--- DATA EXTRACTS Enclosed Below ---

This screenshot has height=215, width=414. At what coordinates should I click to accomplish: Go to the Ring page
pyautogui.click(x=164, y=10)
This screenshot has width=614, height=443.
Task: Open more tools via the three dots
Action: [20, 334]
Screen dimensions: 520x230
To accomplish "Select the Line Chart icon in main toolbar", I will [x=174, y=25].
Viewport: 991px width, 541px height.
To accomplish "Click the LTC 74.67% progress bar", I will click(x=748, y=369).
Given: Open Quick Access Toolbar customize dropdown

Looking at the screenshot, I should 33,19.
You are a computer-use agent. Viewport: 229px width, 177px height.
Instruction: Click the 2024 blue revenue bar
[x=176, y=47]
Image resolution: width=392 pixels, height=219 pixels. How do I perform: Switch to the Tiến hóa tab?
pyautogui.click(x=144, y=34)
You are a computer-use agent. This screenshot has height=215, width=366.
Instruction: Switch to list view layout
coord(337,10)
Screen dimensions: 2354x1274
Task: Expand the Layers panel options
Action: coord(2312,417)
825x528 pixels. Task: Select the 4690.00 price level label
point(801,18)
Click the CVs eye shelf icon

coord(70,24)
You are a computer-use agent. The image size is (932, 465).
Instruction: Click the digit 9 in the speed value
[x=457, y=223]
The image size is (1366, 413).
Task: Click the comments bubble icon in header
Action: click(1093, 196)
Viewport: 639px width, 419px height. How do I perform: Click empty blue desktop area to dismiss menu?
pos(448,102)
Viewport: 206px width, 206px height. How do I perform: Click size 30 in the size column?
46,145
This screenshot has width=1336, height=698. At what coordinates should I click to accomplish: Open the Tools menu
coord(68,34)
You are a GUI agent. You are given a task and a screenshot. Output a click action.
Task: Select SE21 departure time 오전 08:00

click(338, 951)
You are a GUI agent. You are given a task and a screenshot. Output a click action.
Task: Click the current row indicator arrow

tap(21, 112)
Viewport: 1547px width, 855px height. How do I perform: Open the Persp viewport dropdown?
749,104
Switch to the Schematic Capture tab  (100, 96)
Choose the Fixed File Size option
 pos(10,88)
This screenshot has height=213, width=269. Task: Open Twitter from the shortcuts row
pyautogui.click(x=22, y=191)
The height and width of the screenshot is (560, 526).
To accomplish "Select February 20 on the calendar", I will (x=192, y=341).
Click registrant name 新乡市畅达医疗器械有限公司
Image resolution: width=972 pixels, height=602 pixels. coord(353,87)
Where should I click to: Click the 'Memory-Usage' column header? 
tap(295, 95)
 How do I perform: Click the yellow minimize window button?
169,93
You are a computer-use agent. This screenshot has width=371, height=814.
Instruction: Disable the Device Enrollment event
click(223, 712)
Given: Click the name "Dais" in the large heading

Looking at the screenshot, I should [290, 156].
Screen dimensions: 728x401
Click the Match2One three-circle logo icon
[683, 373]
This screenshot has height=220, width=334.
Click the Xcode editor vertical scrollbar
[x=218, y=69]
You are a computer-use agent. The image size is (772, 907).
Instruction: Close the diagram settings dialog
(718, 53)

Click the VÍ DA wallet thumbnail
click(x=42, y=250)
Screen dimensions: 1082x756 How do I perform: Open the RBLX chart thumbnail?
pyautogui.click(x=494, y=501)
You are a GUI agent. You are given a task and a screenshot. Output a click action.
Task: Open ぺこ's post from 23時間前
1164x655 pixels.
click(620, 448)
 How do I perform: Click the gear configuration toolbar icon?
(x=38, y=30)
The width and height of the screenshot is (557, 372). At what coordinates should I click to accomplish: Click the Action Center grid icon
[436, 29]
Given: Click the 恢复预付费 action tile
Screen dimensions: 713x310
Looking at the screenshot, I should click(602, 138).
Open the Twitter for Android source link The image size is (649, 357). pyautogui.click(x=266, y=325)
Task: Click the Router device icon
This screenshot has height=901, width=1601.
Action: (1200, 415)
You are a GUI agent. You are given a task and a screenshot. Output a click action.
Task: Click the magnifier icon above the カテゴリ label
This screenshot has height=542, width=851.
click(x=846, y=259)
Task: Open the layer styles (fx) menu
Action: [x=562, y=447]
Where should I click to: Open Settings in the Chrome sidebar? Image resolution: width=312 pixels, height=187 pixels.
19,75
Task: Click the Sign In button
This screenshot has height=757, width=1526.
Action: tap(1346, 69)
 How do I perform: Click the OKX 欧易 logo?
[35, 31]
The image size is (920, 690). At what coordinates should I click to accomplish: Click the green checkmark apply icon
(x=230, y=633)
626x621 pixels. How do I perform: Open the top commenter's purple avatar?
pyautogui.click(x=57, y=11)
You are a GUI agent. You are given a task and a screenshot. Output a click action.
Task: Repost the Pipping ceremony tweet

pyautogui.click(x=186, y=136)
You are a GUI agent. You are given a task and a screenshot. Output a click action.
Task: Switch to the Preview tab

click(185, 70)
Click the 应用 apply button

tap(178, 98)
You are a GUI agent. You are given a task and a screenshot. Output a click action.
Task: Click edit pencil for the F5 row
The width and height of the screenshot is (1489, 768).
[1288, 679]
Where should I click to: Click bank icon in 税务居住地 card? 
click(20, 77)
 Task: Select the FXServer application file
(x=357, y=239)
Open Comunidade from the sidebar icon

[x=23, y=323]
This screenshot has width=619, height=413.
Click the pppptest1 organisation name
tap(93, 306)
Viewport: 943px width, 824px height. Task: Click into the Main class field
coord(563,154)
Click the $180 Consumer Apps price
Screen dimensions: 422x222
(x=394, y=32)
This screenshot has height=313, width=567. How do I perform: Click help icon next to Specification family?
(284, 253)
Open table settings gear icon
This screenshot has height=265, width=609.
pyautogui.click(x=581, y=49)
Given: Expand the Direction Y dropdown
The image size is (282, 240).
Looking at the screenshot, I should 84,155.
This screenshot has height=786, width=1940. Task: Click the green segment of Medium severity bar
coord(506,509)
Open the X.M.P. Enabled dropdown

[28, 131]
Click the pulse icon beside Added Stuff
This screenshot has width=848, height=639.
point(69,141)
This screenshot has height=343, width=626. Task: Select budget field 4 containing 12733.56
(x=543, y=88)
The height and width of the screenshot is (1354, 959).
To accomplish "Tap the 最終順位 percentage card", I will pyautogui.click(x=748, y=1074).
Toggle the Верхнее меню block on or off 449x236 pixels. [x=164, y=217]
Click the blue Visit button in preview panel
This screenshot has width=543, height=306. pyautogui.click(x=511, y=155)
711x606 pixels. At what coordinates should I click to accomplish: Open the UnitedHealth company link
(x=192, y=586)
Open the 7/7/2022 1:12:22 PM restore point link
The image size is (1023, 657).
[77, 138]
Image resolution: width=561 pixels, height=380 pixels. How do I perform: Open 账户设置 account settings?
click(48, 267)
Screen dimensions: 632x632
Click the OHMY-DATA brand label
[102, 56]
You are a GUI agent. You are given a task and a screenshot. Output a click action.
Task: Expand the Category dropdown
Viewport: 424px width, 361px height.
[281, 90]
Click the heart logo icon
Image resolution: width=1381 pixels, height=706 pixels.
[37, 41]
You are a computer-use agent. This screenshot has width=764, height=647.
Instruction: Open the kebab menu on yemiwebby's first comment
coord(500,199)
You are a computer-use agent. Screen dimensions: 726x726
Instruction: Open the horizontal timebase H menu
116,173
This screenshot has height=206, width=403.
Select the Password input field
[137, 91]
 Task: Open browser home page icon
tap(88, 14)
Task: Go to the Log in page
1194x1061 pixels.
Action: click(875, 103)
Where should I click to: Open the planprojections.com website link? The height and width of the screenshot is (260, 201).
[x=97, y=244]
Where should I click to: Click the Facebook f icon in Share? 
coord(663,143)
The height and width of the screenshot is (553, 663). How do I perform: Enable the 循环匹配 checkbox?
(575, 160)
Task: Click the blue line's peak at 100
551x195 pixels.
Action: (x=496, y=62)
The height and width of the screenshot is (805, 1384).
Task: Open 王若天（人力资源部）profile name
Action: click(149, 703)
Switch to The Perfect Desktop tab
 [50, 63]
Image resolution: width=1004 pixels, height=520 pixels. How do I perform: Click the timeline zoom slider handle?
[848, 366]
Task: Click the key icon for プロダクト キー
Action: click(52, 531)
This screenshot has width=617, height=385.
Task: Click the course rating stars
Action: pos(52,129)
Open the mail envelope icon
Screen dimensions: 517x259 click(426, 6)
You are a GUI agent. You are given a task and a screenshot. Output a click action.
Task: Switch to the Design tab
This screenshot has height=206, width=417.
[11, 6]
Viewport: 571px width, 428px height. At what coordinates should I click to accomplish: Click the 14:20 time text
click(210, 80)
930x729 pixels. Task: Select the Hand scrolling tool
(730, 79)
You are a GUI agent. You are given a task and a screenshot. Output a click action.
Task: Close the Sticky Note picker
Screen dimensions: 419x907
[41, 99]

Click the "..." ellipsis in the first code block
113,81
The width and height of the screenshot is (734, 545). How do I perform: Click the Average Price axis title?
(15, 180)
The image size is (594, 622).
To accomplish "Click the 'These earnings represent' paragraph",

--- End of Enclosed DATA EXTRACTS ---

TASK STATEMENT>
Going through the records above line by line, count those that hold the word "will", and answer with the number only.

OUTPUT FOR THIS TASK>
4